Can you duplicate every one of the entries below word for word, leaving each line unchanged?
____________________
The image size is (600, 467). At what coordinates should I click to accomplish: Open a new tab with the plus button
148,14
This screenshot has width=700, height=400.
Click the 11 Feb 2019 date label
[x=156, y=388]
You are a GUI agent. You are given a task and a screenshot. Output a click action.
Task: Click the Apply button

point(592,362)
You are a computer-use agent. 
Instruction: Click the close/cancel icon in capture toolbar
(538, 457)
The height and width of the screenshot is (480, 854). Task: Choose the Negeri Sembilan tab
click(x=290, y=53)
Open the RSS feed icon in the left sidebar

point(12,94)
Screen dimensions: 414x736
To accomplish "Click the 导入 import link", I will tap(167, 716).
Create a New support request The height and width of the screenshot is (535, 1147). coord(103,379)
____________________
# EXPECTED ANSWER:
The image size is (600, 467). At what coordinates should I click to accomplish: Open a new tab with the plus button
148,14
This screenshot has width=700, height=400.
Click the 11 Feb 2019 date label
[x=156, y=388]
You are a GUI agent. You are given a task and a screenshot. Output a click action.
Task: Click the Apply button

point(592,362)
You are a computer-use agent. 
Instruction: Click the close/cancel icon in capture toolbar
(538, 457)
The height and width of the screenshot is (480, 854). Task: Choose the Negeri Sembilan tab
click(x=290, y=53)
Open the RSS feed icon in the left sidebar

point(12,94)
Screen dimensions: 414x736
To accomplish "Click the 导入 import link", I will tap(167, 716).
Create a New support request The height and width of the screenshot is (535, 1147). coord(103,379)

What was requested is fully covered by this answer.